ASSIGNMENT:
What I need is an exact repeat of the lines from the one with "Given: Choose the rose pink color swatch" through the end of the listing below. Leave out every picture.

****************

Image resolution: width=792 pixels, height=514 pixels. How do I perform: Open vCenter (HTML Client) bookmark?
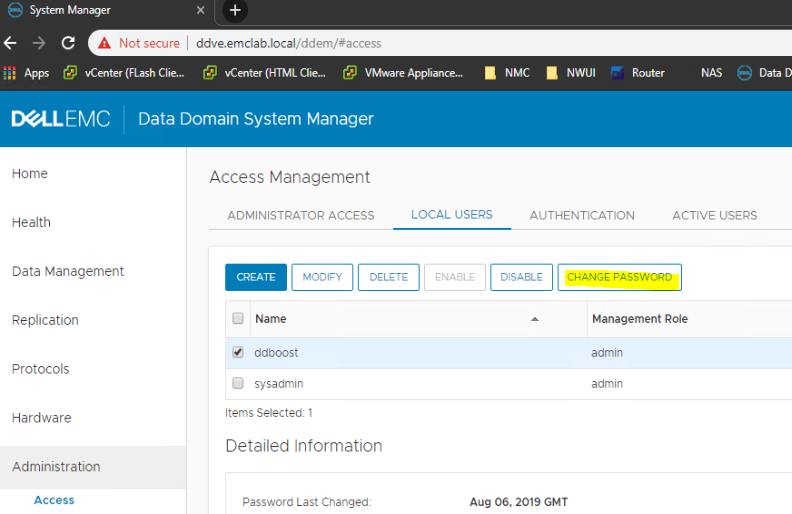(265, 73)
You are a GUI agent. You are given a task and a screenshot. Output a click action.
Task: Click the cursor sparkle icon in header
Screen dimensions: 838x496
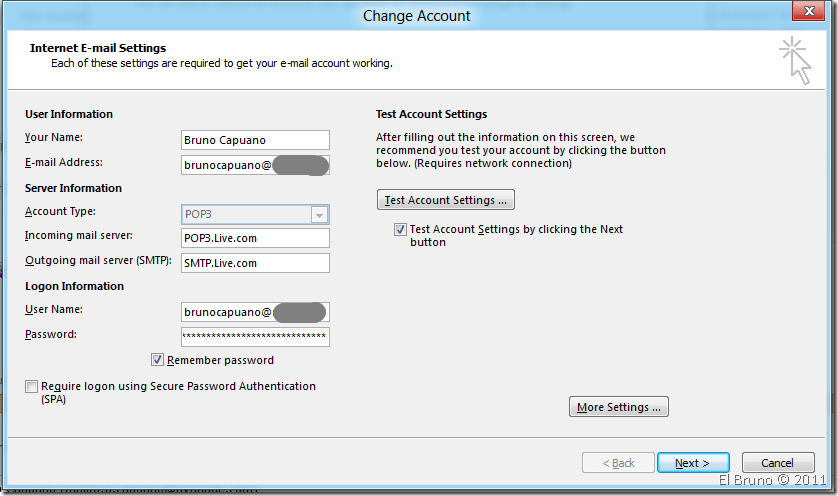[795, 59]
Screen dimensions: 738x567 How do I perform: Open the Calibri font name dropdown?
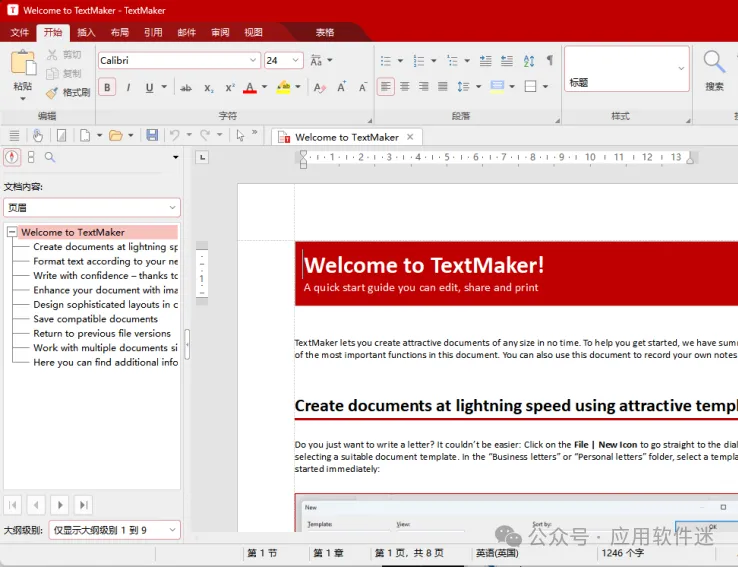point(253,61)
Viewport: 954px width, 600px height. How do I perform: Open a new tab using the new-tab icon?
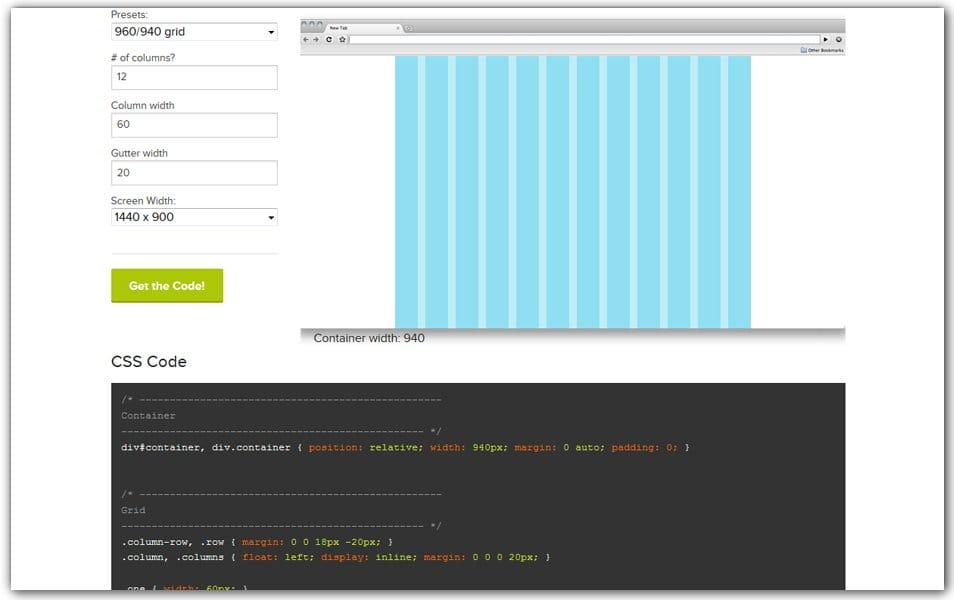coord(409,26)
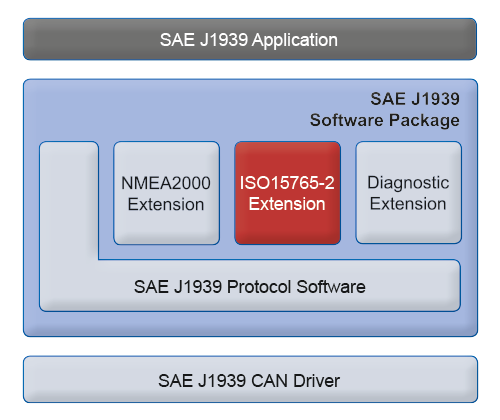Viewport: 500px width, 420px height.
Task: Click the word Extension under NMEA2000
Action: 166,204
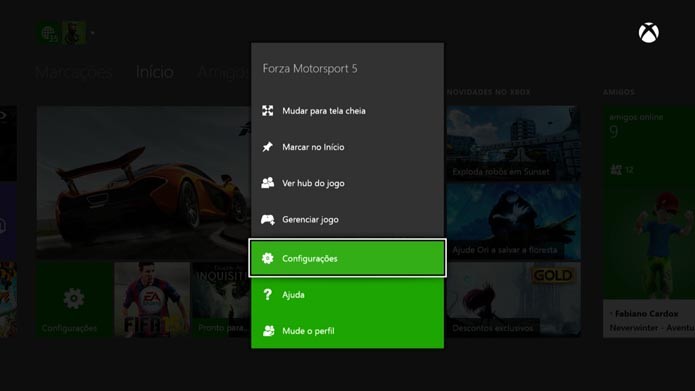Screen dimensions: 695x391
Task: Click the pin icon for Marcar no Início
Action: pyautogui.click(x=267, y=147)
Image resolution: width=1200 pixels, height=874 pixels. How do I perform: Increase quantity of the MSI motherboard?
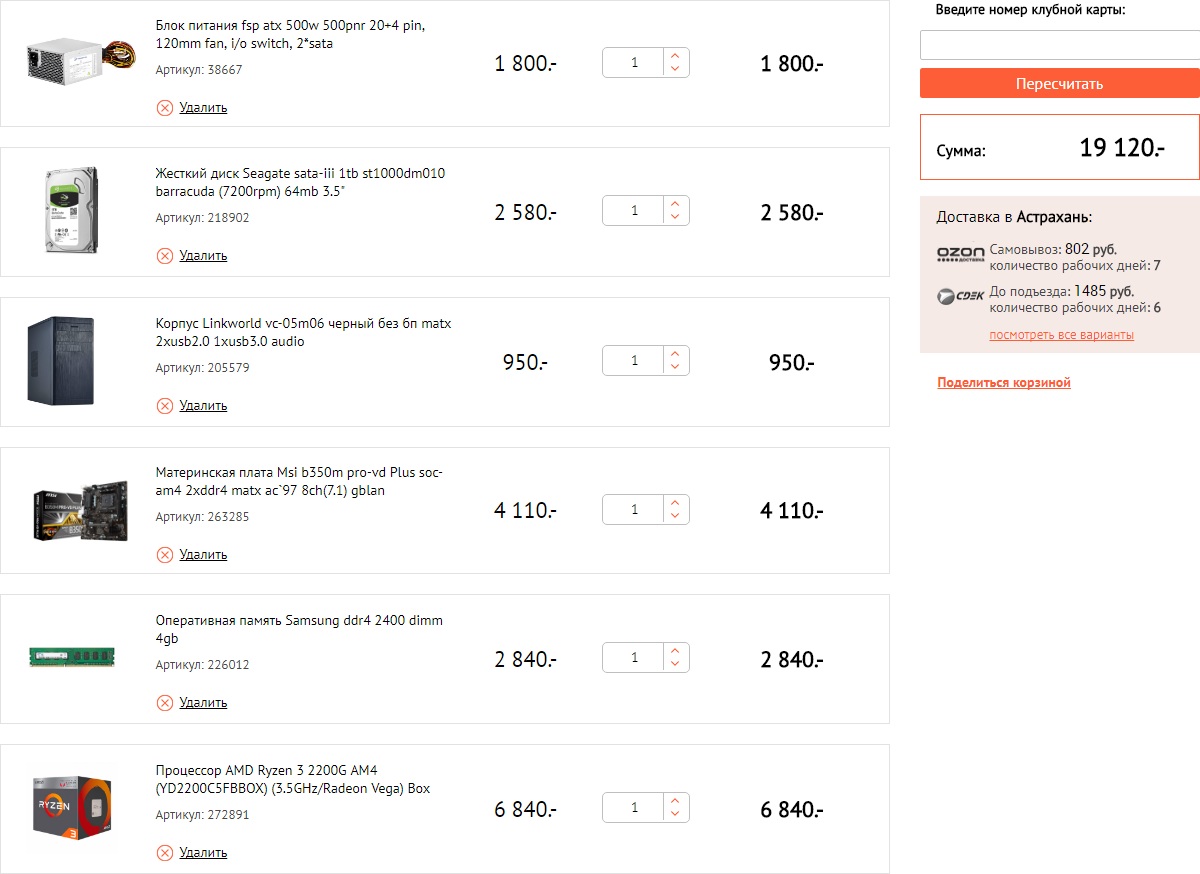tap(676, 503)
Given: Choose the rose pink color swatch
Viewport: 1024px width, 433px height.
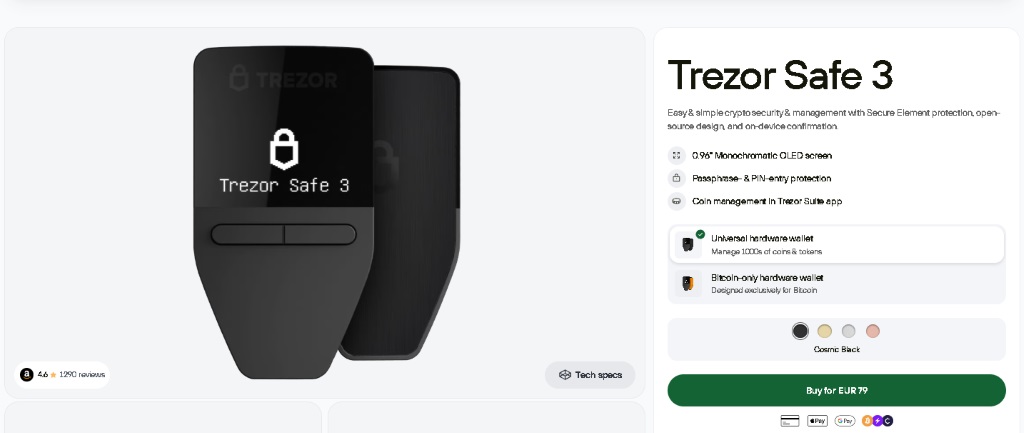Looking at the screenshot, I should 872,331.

****************

ANSWER BOX:
Given: Choose the rose pink color swatch
Viewport: 1024px width, 433px height.
Looking at the screenshot, I should 872,331.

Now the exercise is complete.